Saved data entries
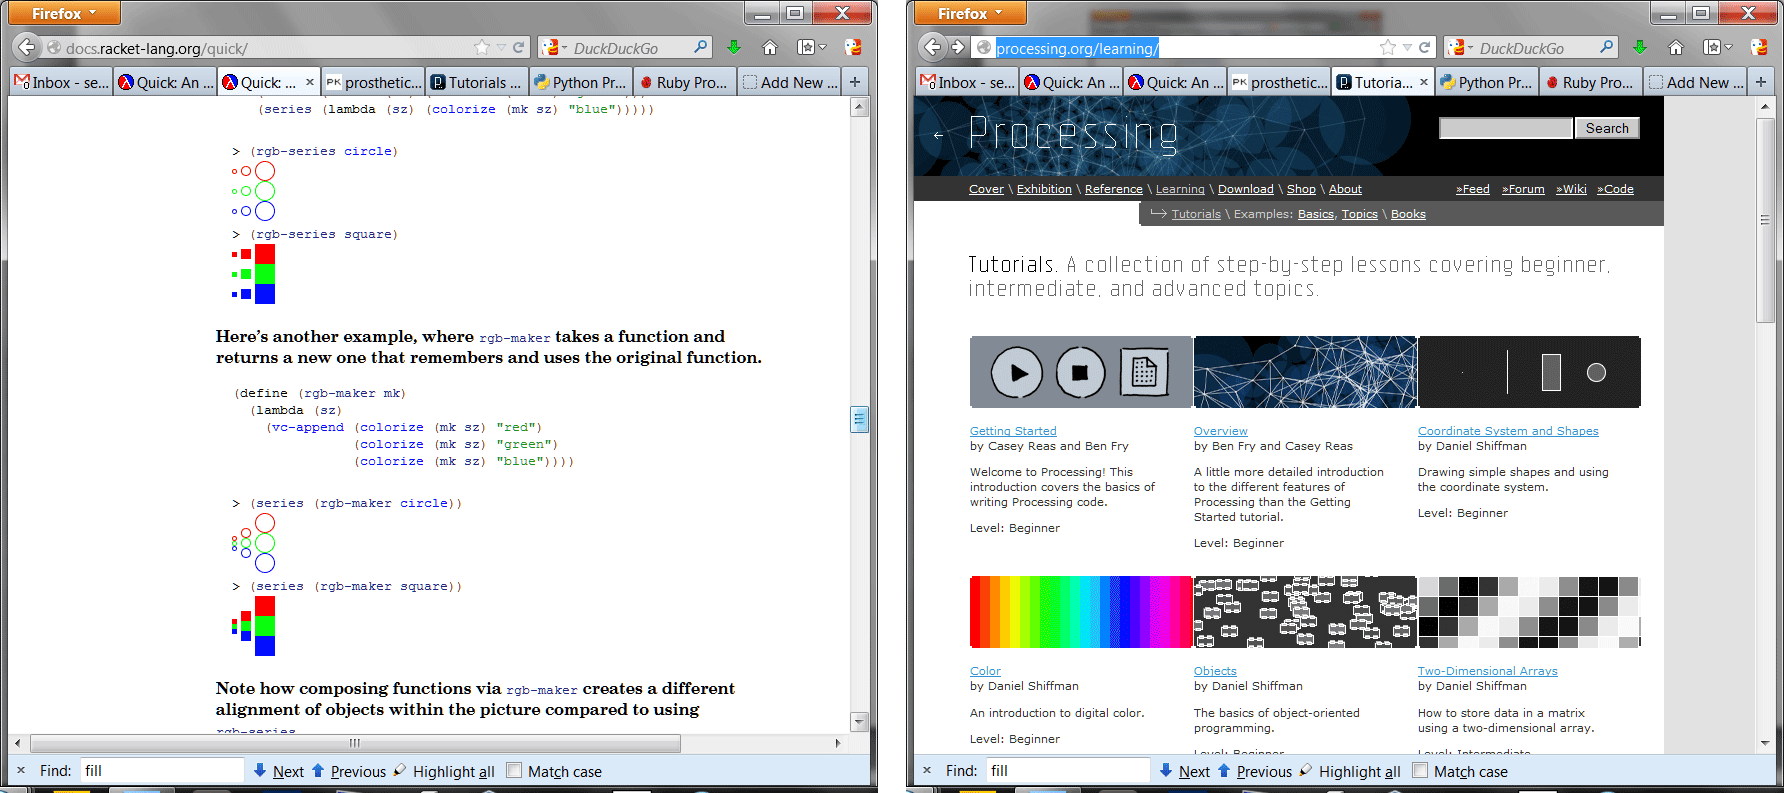Open the Firefox menu in the left window
The height and width of the screenshot is (793, 1784).
point(64,13)
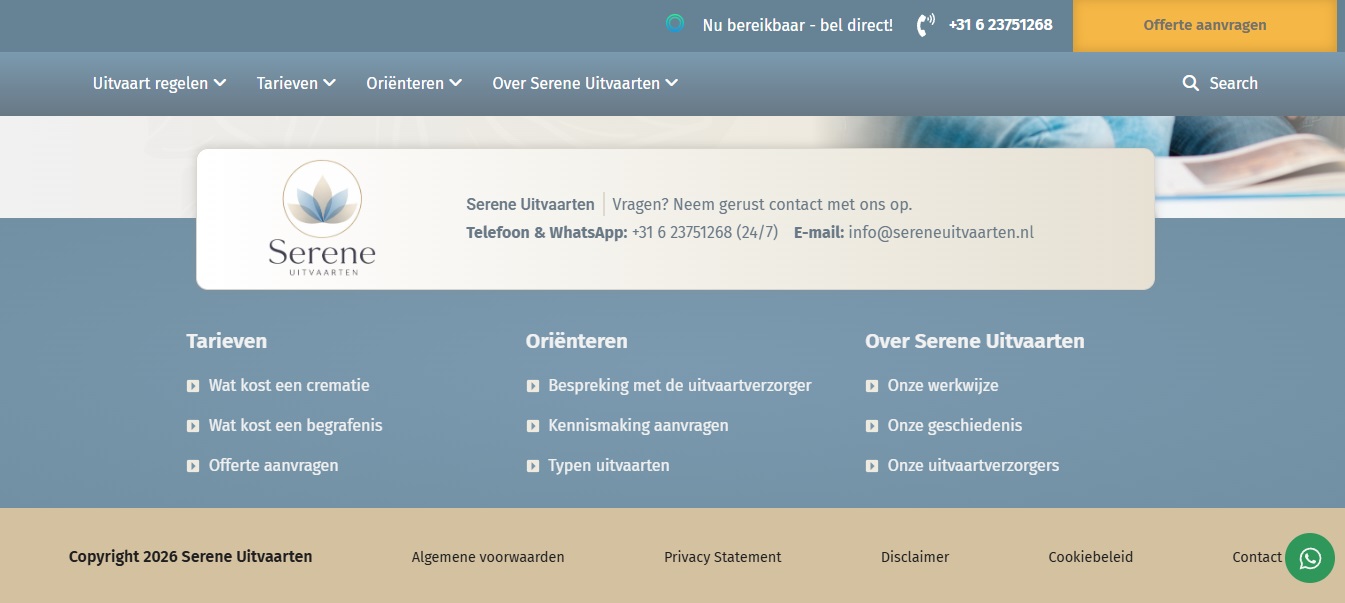Open Bespreking met de uitvaartverzorger link
Viewport: 1345px width, 603px height.
tap(679, 385)
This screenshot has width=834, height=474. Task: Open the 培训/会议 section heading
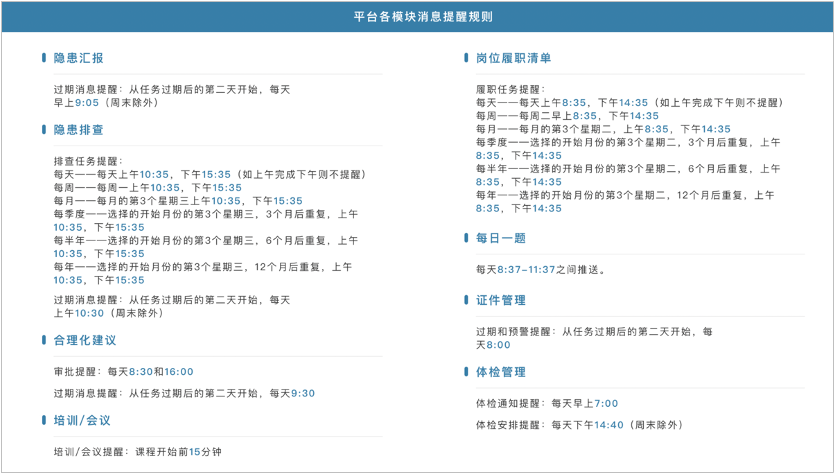point(82,420)
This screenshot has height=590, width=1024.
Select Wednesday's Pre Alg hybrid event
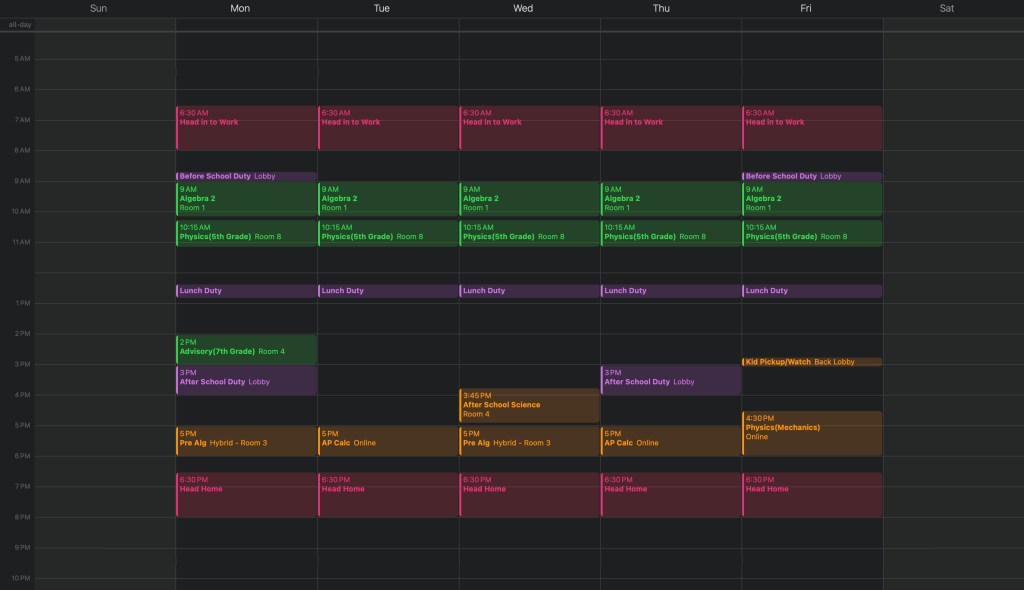(x=529, y=440)
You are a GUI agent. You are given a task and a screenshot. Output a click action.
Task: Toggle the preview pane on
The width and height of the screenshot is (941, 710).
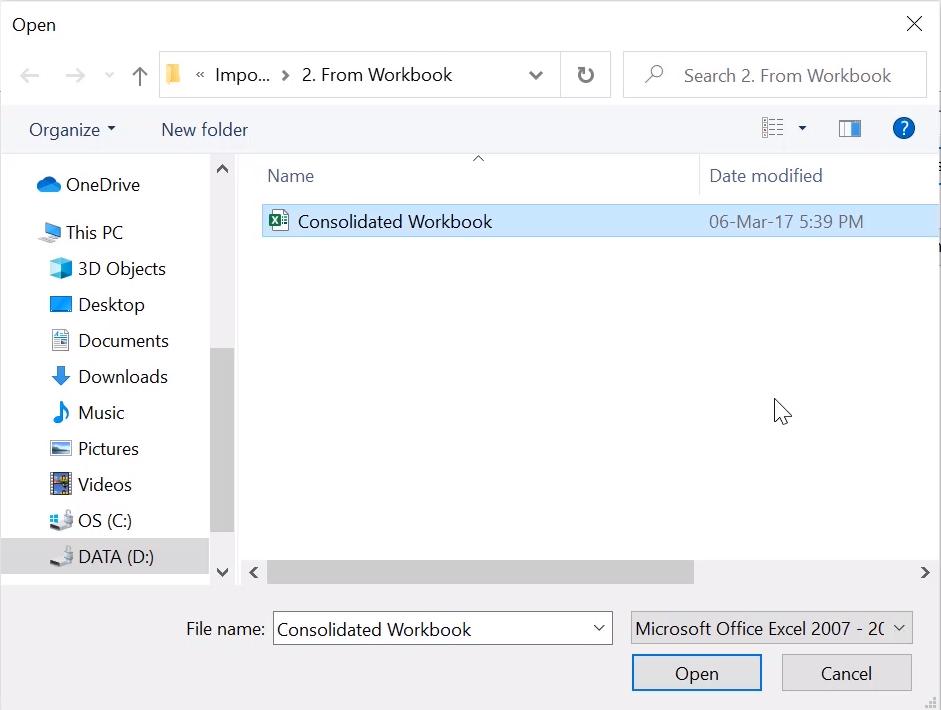tap(849, 128)
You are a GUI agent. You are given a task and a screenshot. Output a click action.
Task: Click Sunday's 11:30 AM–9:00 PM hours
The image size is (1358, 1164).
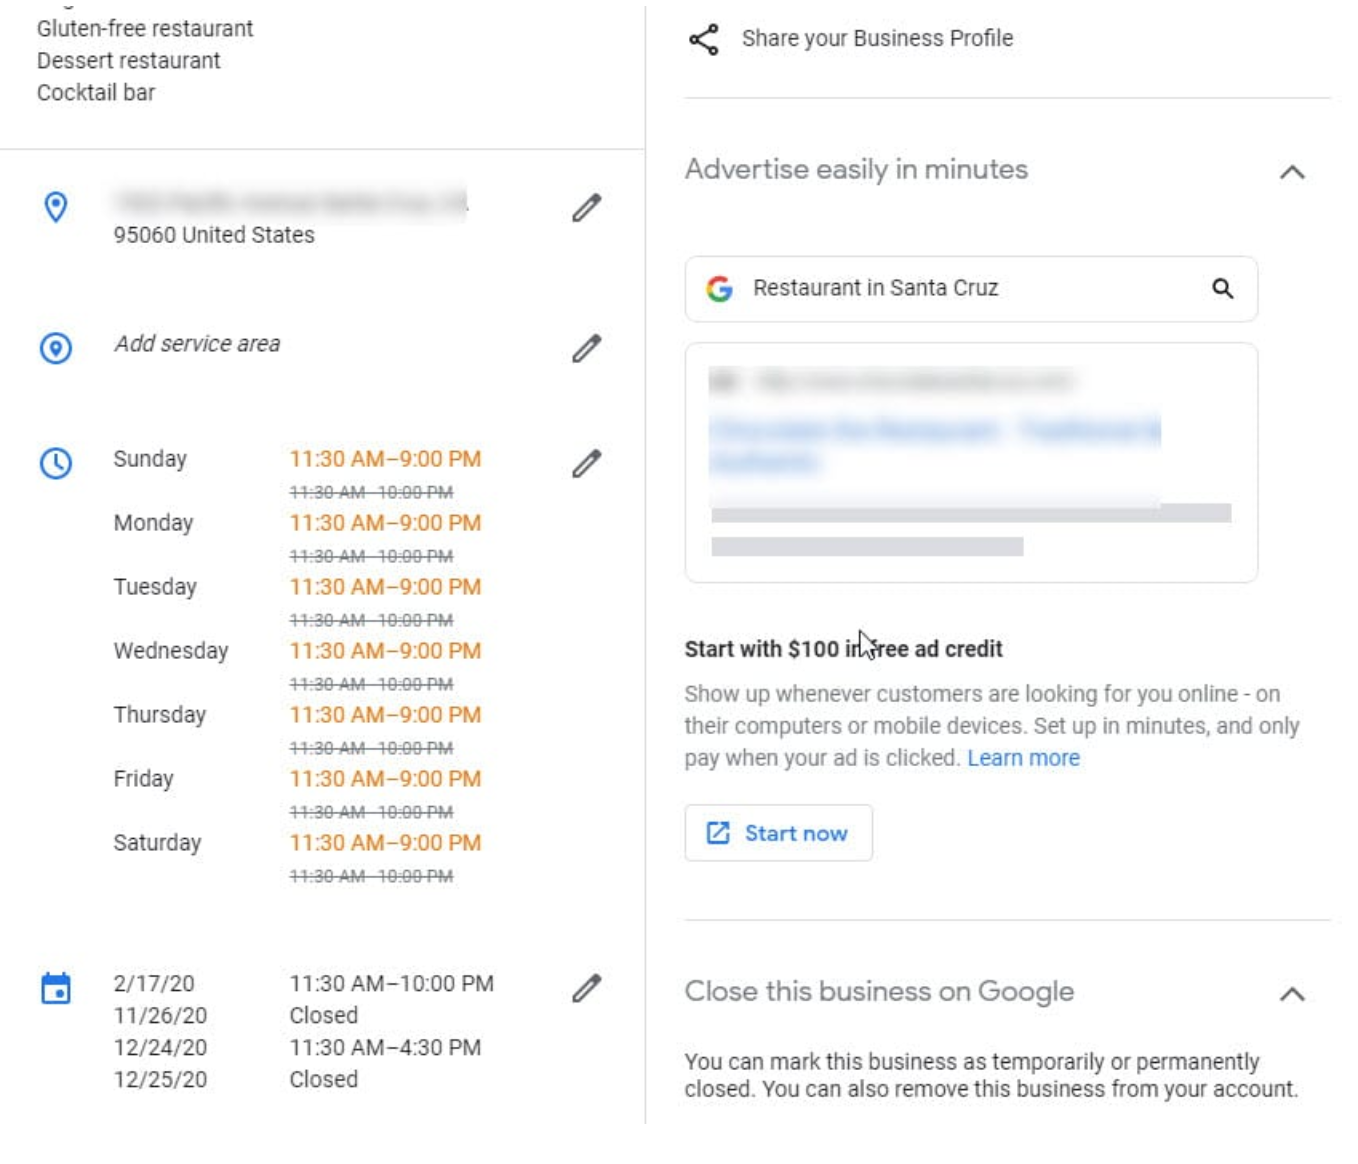tap(385, 459)
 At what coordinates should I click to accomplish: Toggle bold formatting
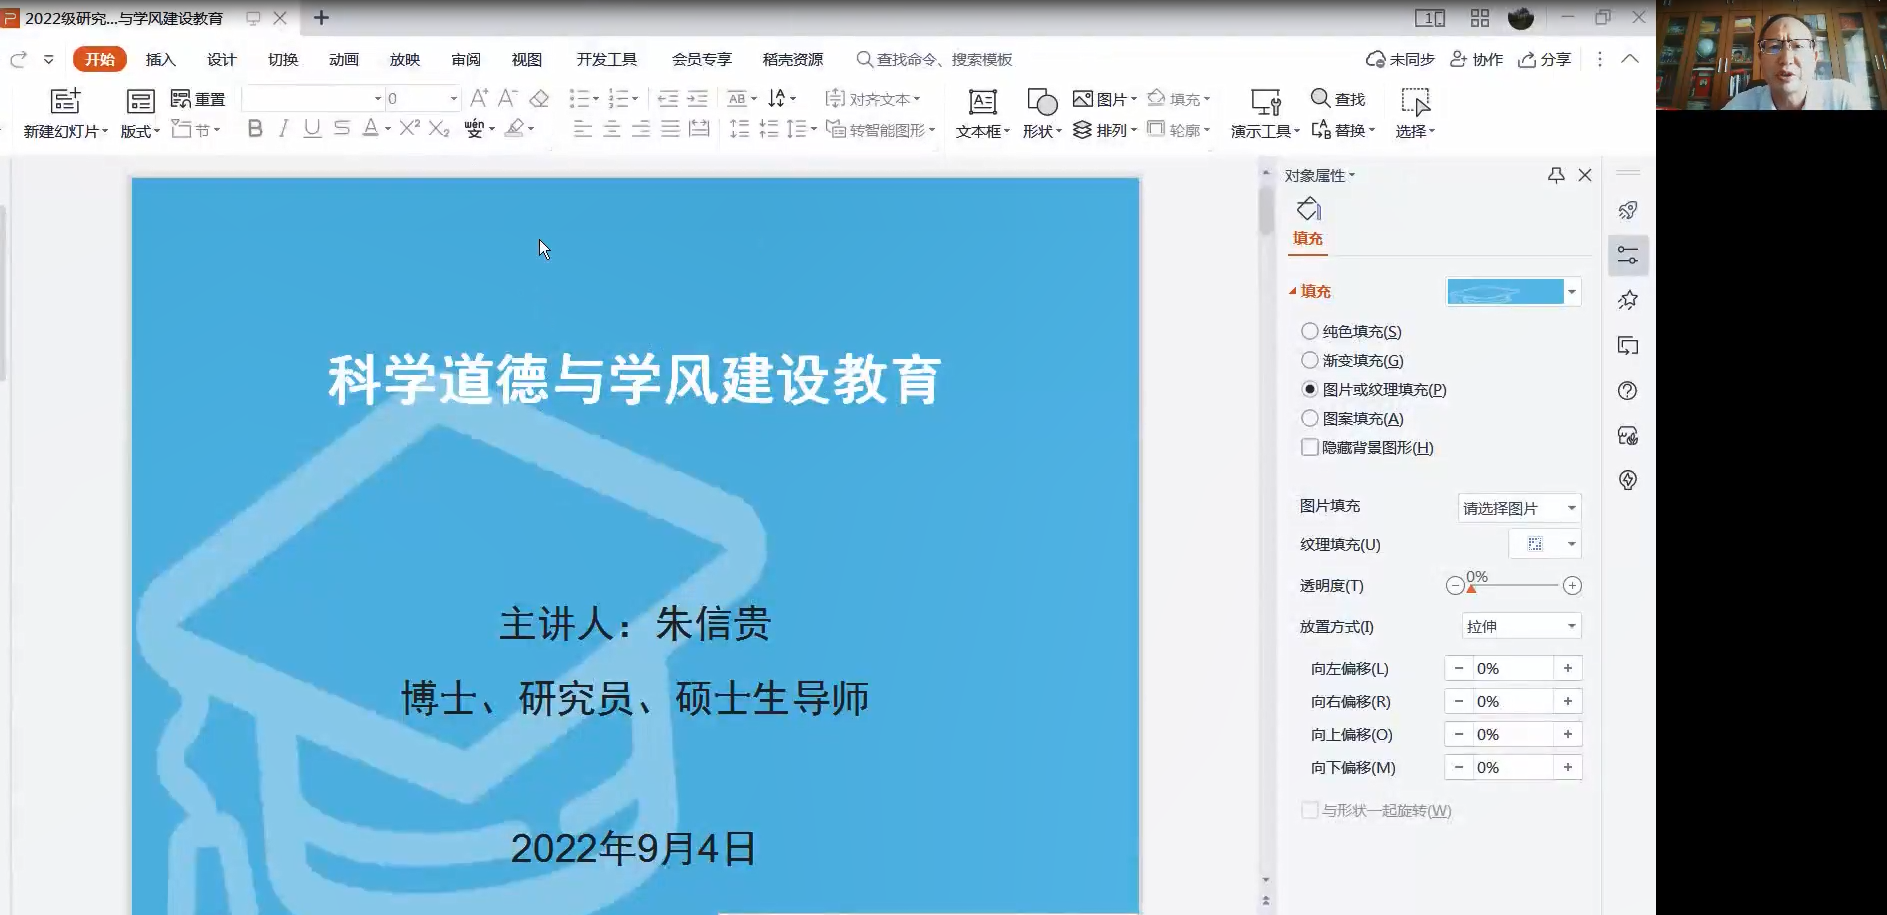[x=255, y=128]
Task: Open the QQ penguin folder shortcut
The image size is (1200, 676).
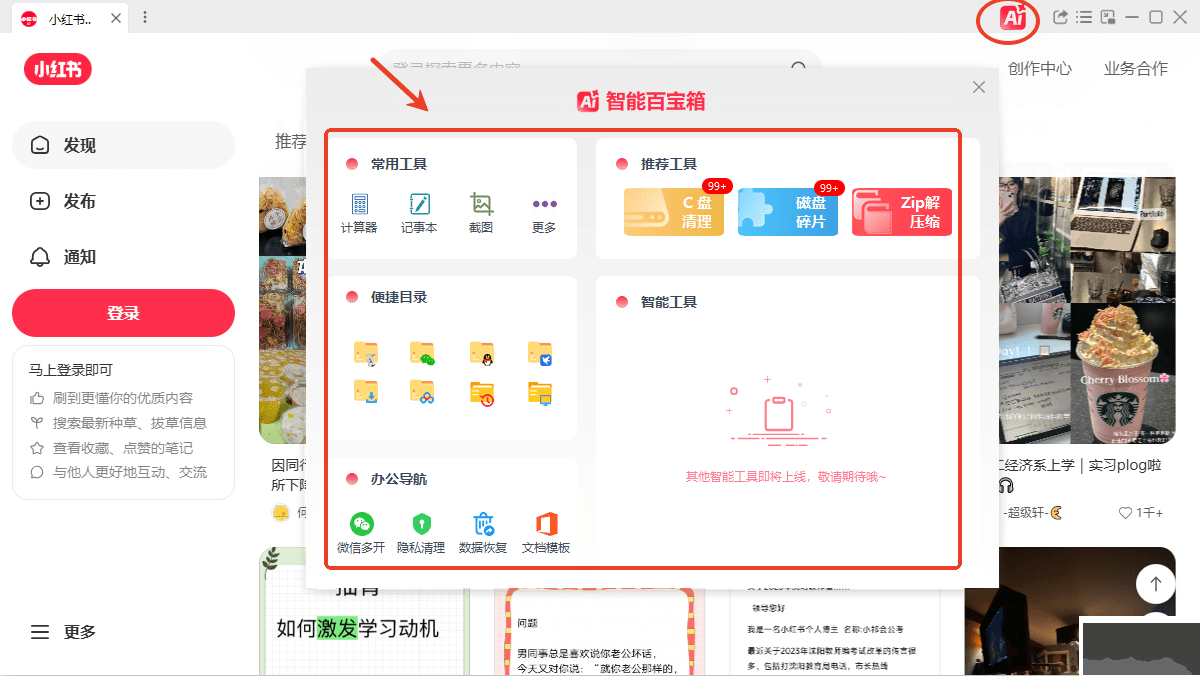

:: EXERCISE GOAL ::
Begin at the line containing "The image size is (1358, 1164)." and extract every line through the end of the records, inclusive, exactly and only; omit pictures.

:: SOLUTION FOR THIS PROBLEM ::
The image size is (1358, 1164).
tap(385, 459)
 At what coordinates should I click to accomplish: Toggle bold formatting
[x=255, y=128]
Task: Open the QQ penguin folder shortcut
The image size is (1200, 676).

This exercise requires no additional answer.